Some companies may only aerate your lawn, but we feel your lawn benefits most when you also over-seed (spread grass seed) and top-dress (spread a thin layer of compost over your lawn). Here’s how and why we do it:
First, we aerate your lawn. Why aerate? Over time, lawns become compacted from heavy use; each time your pets, kids and others walk across or play on the lawn, all that foot traffic presses down on the soil, making it harder for the grass roots to take up water and other nutrients. That greatly reduces air pockets in your soil. Grass (and other roots) require oxygen to grow and absorb nutrients and water. When we aerate your lawn, we use a mechanical aerator that pulls out small plugs of soil from the lawn about one to two inches in length. This creates little air pockets that allow water, fertilizers and other nutrients to move to the root zone more easily. These air pockets improve the lawn’s ability to absorb rain and prevents fertilizers from running off the lawn surface. The soil plugs are left on the lawn, because they’ll eventually break down and work back into the soil.
Second, we over-seed your lawn, which means we’ll spread a Northwest blend of grass seed over your lawn to help fill in bare patches. Spring is a good time to aerate, over-seed and top-dress because weather is important. Grass seed needs roughly 60F temps to germinate. Put it down too early in the winter and it just rots or gets eaten by birds. Put it down too late in the summer and you’ll have to baby-sit it with a sprinkler to keep it from drying out.

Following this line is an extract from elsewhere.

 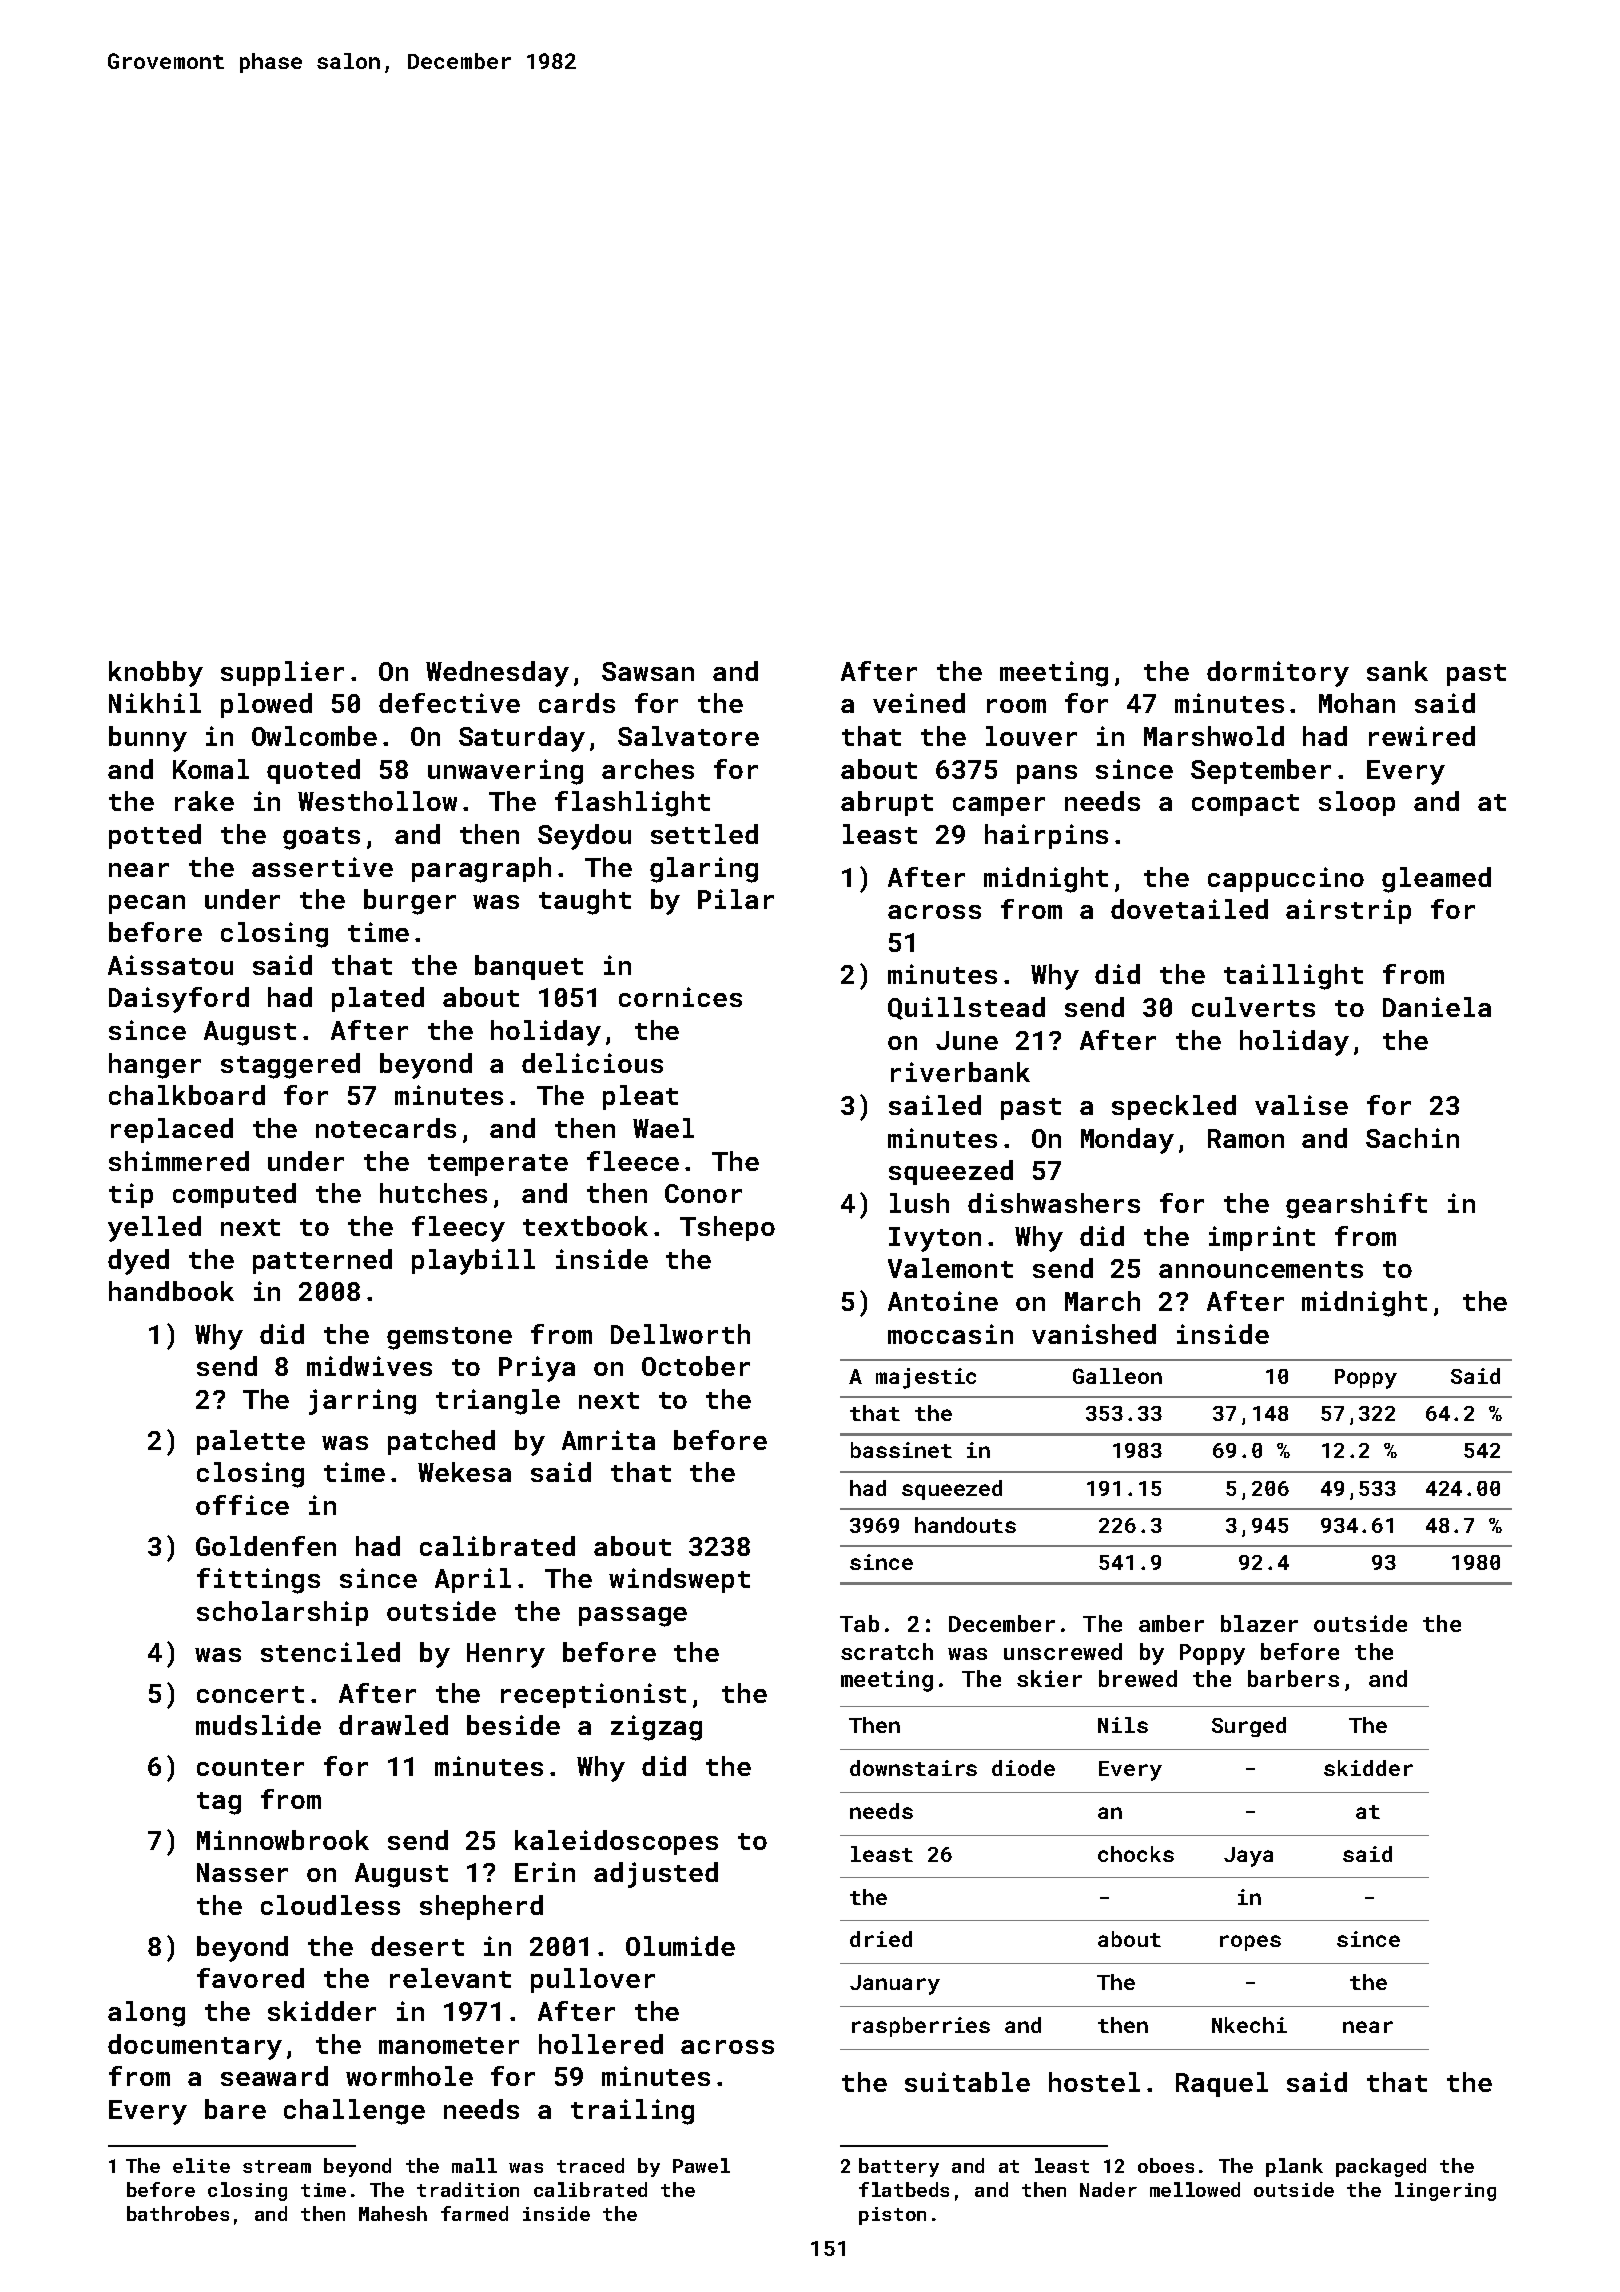 What do you see at coordinates (616, 1842) in the document?
I see `kaleidoscopes` at bounding box center [616, 1842].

Finally, we top-dress the lawn, which involves spreading a thin layer of compost on top of your lawn. Compost is great for building healthy soil in landscape and garden beds; the same is true for your lawn. Healthy lawns require healthy soil. We’ll rake a thin layer of compost over your lawn (with some filling the aeration holes), where it will gradually move to the soil below the grass. Top-dressing with compost helps soils use fertilizer more efficiently and adds nutrients. It’s a good idea to top-dress your lawn once a year to restore soil humus.